First I tried examples to find external IP by using curl, dig and host

user@geekstuff:~$ curl ipinfo.io/ip
	217.43.200.206
user@geekstuff:~$ dig +short antmonkeyonjuice.ddns.net
217.43.200.206
user@geekstuff:~$ host antmonkeyonjuice.ddns.net
antmonkeyonjuice.ddns.net has address 217.43.200.206

Then check whether your address has been banned here you can see the fail activity then ban, unban and re-ban relative to the nginx-noscript jail.

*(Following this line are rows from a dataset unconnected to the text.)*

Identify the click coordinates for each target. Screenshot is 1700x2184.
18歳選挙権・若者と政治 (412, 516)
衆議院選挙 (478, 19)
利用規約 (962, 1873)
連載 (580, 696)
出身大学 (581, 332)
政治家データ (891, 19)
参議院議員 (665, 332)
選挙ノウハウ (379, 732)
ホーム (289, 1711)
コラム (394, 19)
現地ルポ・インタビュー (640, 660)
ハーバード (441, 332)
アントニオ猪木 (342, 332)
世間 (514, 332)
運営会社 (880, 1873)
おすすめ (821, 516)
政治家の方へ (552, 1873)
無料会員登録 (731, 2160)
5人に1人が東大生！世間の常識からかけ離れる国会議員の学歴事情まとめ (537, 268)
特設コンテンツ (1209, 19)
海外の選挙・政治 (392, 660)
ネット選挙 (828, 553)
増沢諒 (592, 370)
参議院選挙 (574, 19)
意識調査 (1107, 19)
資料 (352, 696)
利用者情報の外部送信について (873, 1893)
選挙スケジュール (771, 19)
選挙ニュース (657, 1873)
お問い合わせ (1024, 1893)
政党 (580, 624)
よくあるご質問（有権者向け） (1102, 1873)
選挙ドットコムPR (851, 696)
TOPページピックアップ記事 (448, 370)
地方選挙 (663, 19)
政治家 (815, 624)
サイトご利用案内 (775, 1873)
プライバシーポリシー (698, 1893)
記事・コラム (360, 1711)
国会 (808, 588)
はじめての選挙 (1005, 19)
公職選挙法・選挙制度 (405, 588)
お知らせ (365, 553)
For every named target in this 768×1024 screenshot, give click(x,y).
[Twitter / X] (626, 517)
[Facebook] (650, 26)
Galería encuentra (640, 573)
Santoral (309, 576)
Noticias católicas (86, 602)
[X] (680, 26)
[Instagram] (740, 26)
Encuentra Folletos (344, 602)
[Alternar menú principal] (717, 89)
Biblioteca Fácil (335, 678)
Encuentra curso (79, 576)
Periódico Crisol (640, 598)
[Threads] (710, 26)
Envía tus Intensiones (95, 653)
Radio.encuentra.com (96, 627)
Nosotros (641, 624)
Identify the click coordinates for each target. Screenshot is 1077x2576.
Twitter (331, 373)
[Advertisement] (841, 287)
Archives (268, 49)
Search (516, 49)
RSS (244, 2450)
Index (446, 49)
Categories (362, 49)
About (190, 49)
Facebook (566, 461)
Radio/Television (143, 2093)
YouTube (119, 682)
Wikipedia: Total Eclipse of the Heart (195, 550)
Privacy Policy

user@geekstuff:~$ sudo grep '217.43' /var/log/fail2ban.log*
/var/log/fail2ban.log.1:2018-10-24 16:04:42,076 fail2ban.filter         [1500]: INFO    [nginx-noscript] Found 217.43.200.206 - 2018-10-24 16:04:41
/var/log/fail2ban.log.1:2018-10-24 16:04:42,077 fail2ban.filter         [1500]: INFO    [nginx-noscript] Found 217.43.200.206 - 2018-10-24 16:04:41
/var/log/fail2ban.log.1:2018-10-24 16:04:50,404 fail2ban.filter         [1500]: INFO    [nginx-noscript] Found 217.43.200.206 - 2018-10-24 16:04:50
/var/log/fail2ban.log.1:2018-10-24 16:04:50,751 fail2ban.actions        [1500]: NOTICE  [nginx-noscript] Ban 217.43.200.206
/var/log/fail2ban.log.1:2018-10-27 09:31:03,619 fail2ban.actions        [1500]: NOTICE  [nginx-noscript] Unban 217.43.200.206
/var/log/fail2ban.log.1:2018-10-27 09:33:56,939 fail2ban.actions        [1326]: NOTICE  [nginx-noscript] Restore Ban 217.43.200.206

Now we know a ban is active and which jail it is in.

user@geekstuff:~$ sudo fail2ban-client set nginx-noscript unbanip 217.43.200.206
	217.43.200.206

You may be wondering how to change the bantime findtime and frequency of attempts. This is done in the jail.local setup. The ban default is ban for 600 seconds (10 mins I have increased the ban times by adding the following into the jail.local file

bantime  = 172800 ;48 hours
findtime  = 86400 ;1 day
maxretry = 3

The Ultimate ban is forever and by using -1 as the following bantime in the jail.local file a forever can be achieved

bantime  = -1 ;Forever
findtime  = 86400 ;1 day
maxretry = 3

You also may be interested in who else is getting banned. The following commands can be used to filter for notice of ban and to count recent banned IPs

~$ history | tail
    1992  cat /var/log/fail2ban.log | grep "NOTICE"
     1993  cat /var/log/fail2ban.log | grep -c "NOTICE"
       1995  cat /var/log/fail2ban.log | grep "nginx"
        1996  cat /var/log/fail2ban.log | grep "nginx" | grep "NOTICE"

This uses cat of the log output piped to grep filter using search criteria as NOTICE.
Note notice of ban is upper case and adding -c to grep gives a count of the search criteria.